Famous Catedral in Palma.

Sunset in Palma.

Hanging out on the beach the second evening.

Monday, October 12, 2009

Patatas Bravas

As I often say, I have been living the dream. I don't work exceptionally hard and don't mind teaching, though it is hard to really know what the rest of my 7.5 months is going to be like because so far I haven't been participating much in classes. Rather, I've just been an observer, so I haven't had to come up with any lesson plans or actually lead any activities for my students. I've been limited mostly to introductions and brief conversations with only students in my English classes. Turns out that because I am part of some experimental project that integrates English across different subjects within the entire curriculum, the majority of my classes are actually not even English classes. Thus, I have anything from a computer operating systems class to graphic design. Its strange because I am honestly not sure what my purpose since they aren't actually language classes. I understand that students can learn a language better when they are exposed to it more often, but theres no guarantee that somebody in a science class actually studies English- he or she could study French or Italian as their required foreign language. Now I also understand that some classes, i.e. technology and operating systems, require an understanding of English because it is the international language and the subject matter is appropriate. But I am not sure what I can offer a class of 17-18 year olds who are learning to take care of nursery school kids (this also accounts for 2 of my classes). Nonetheless, I am keeping an open mind and hope that I can help Spanish government achieve the goals of its project.

As for the rest of my life in Spain, I can't complain one bit. Last week I took a placement test for an intensive Spanish class that will start sometime in January through the official school of languages.
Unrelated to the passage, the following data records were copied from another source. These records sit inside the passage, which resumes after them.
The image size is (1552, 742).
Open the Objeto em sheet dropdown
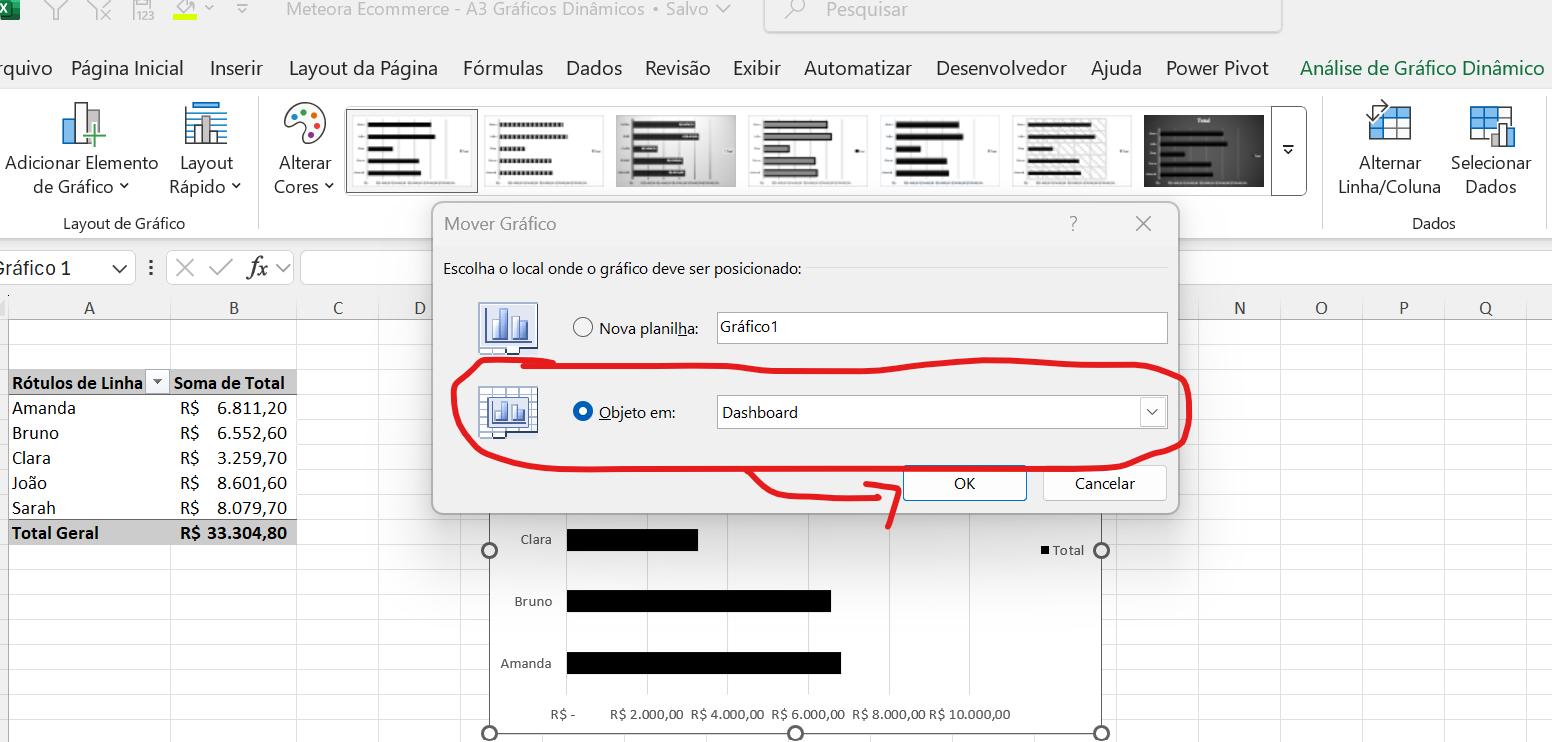(x=1152, y=412)
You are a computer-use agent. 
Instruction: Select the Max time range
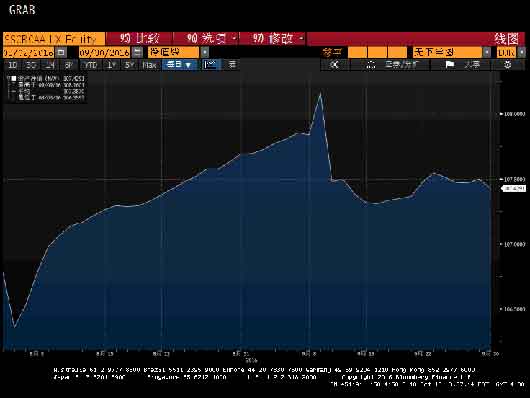pyautogui.click(x=149, y=65)
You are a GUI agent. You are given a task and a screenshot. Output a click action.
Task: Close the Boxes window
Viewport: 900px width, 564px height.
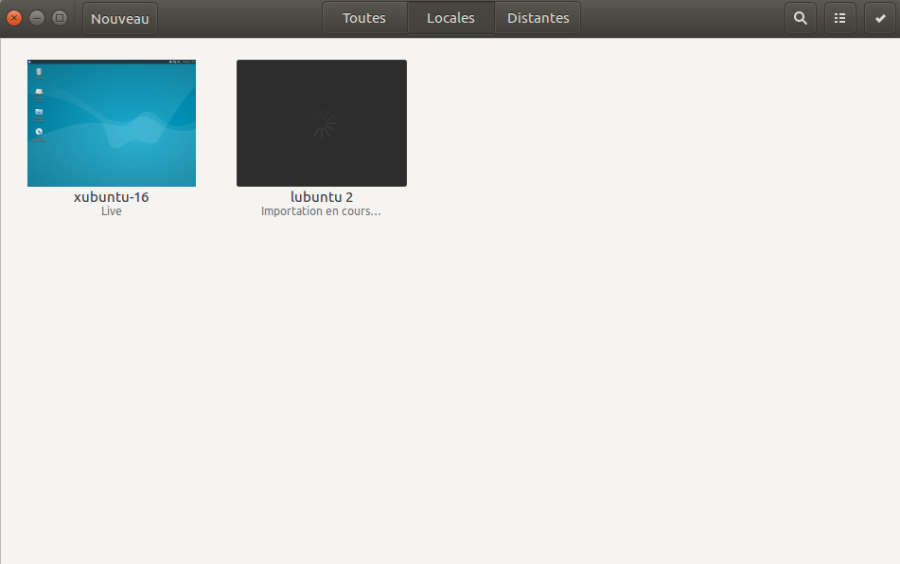(x=14, y=18)
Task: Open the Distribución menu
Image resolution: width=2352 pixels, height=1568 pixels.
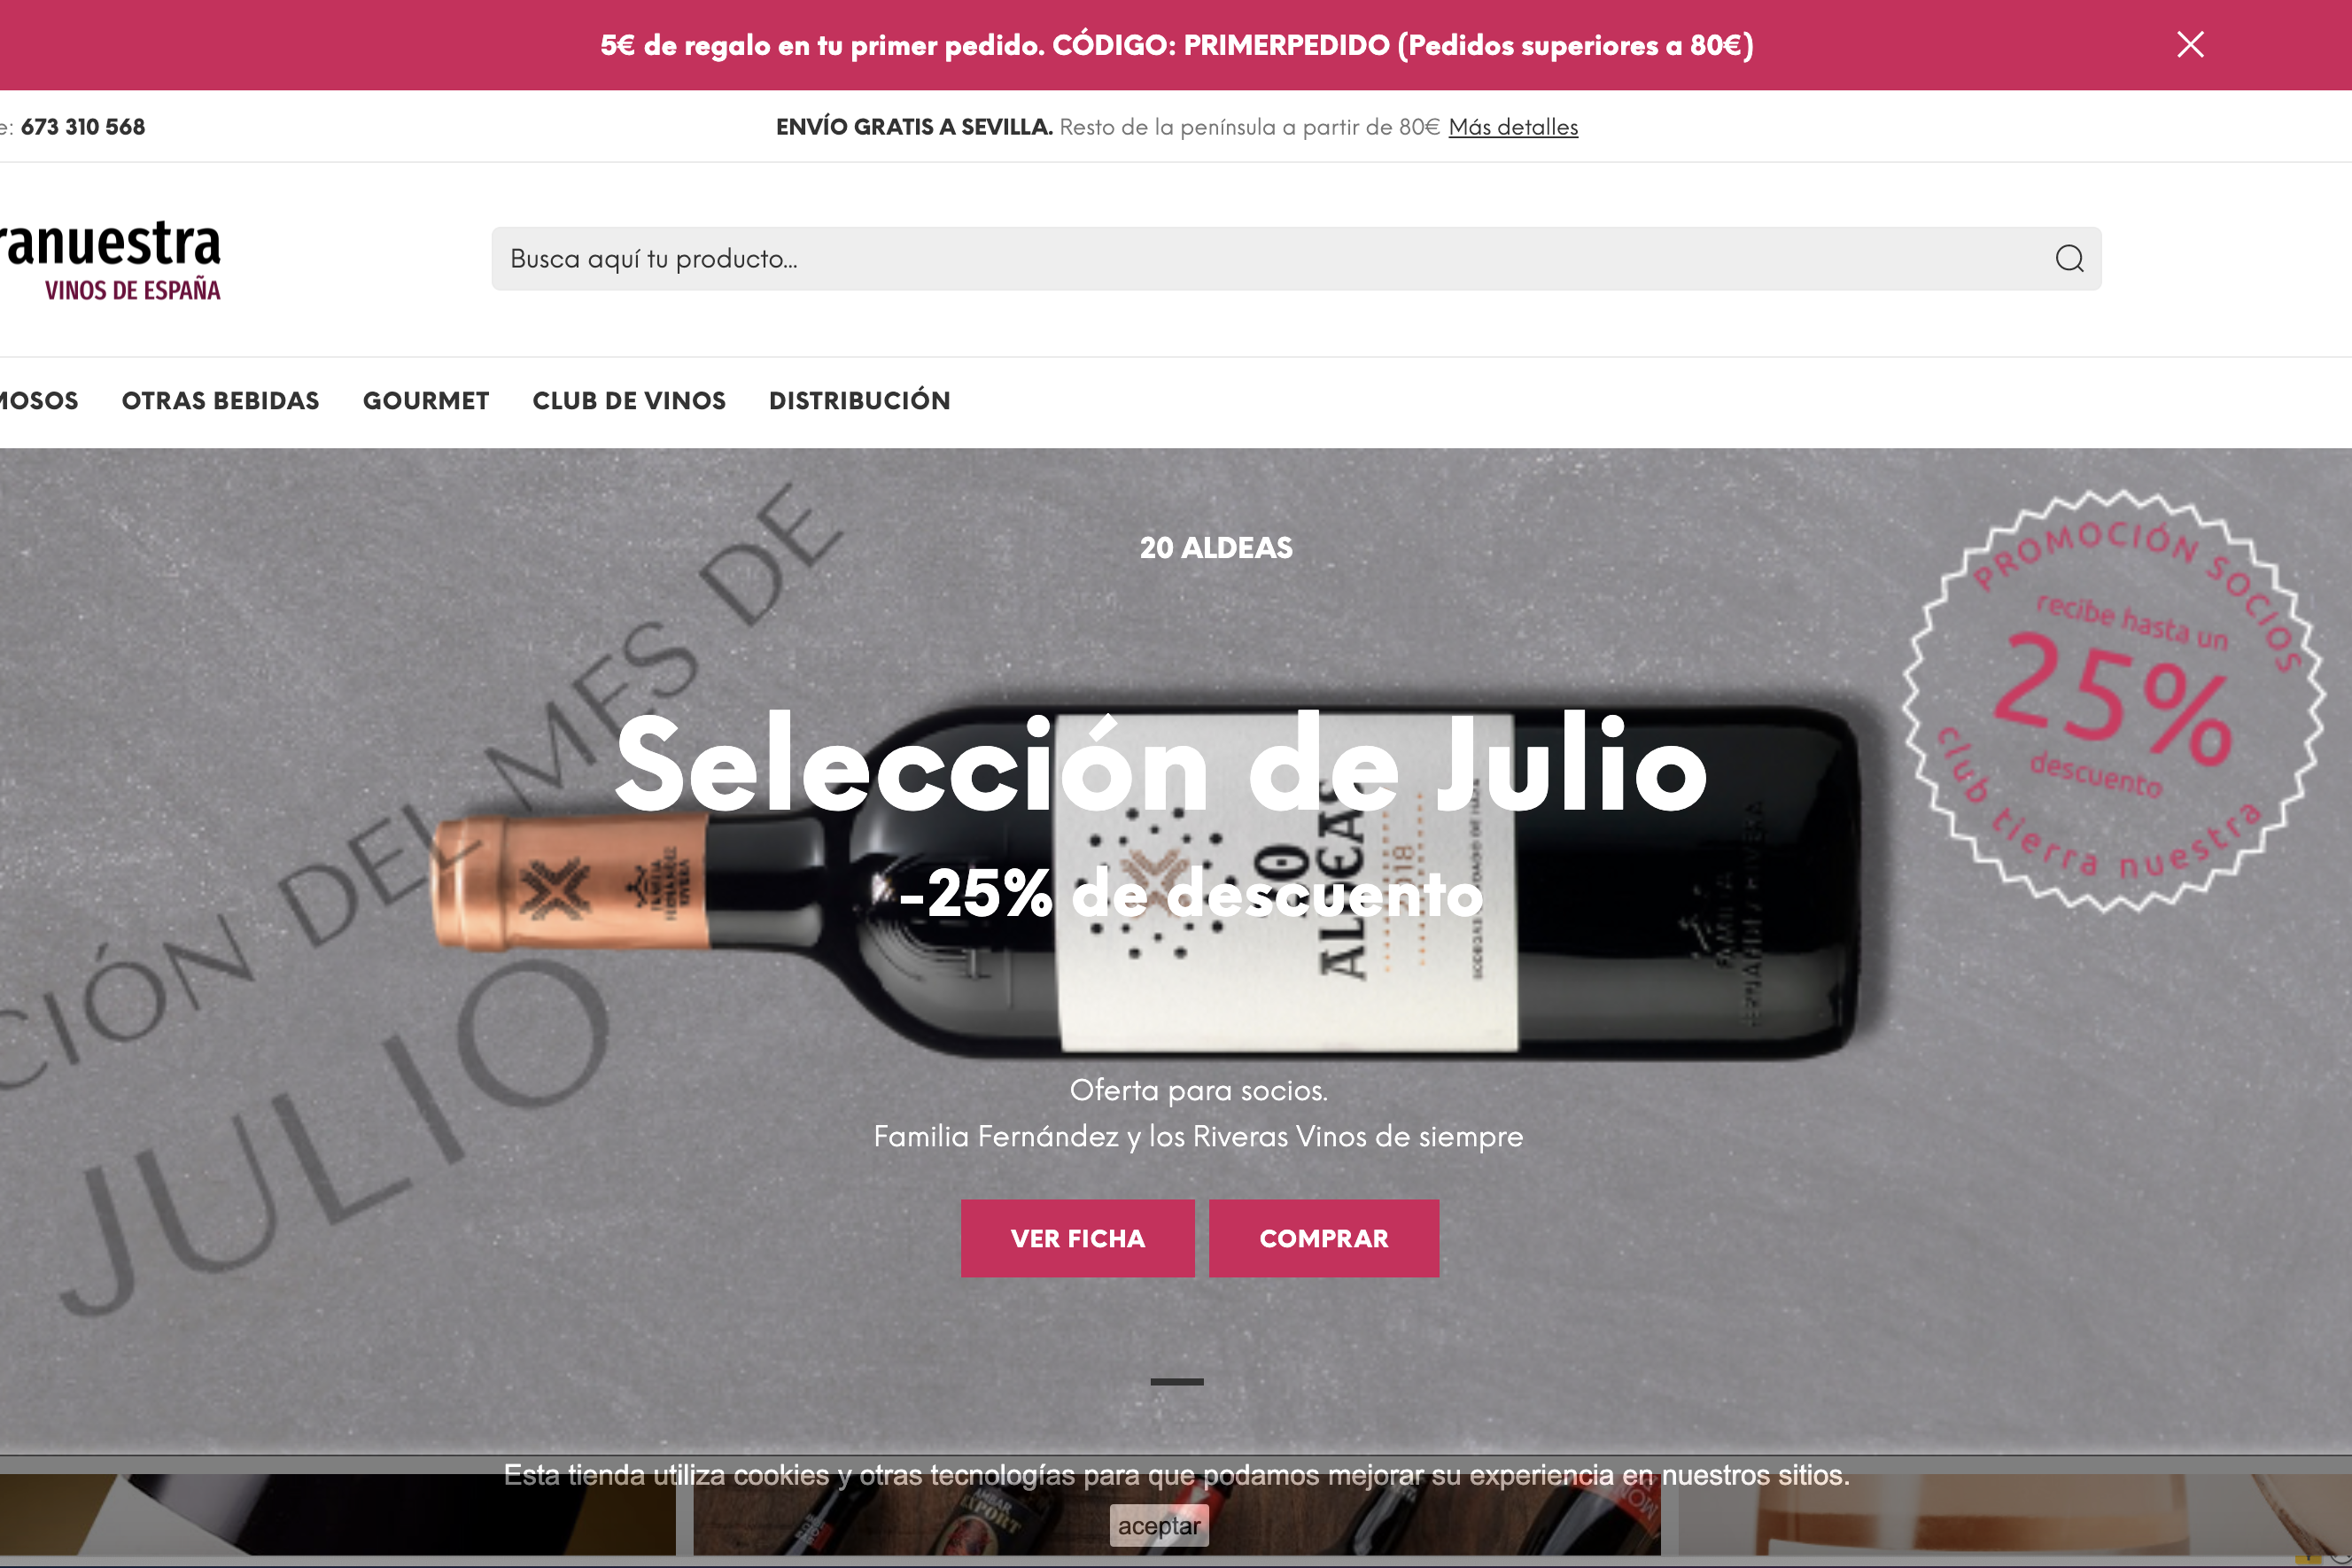Action: [x=860, y=401]
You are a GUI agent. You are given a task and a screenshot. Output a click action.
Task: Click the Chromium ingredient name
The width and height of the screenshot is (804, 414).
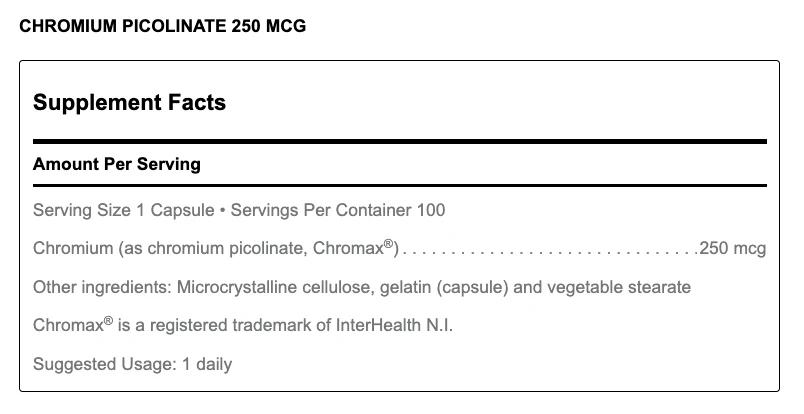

I am also supposed to be participating in an Spanish discussion group until that starts, but I'm still waiting to hear back. Additionally, I will be leading my own English conversation group in exchange for free registration for the class in January. Both will require an hour a week each, but thats no problem because I have a lot of free time. Speaking of free time, here is what I have managed to accomplish lately:

Very famous view of the river going through the middle of Girona.

Another angle

Looking south.

A colorful tree up in the old town.

A couple enjoying a romantic moment in a nice little courtyard area near the church. I have no idea what its called but its very nice.

Shot while wandering around the old town.

The city itself, taken from one of the lookout towers along the old defensive wall.

Said defensive wall.

A convenient little ladder for those looking for a view. This is just in a random parking lot towards the top of a hill.

Not sure what this is.

The rambla, a nice place for an often tourist infested stroll.

Looking north along the river.

The same shot with a twist.

This is actually Parque Ciutadella in Barcelona. It was the nicest picture that I took while I was there last weekend.

This is in the coastal town of Sant Feliu de Guíxols, a 45 min bus ride from home.
The monastery in Sant Feliu.

The nice beach that I shared with lazy Catalonians.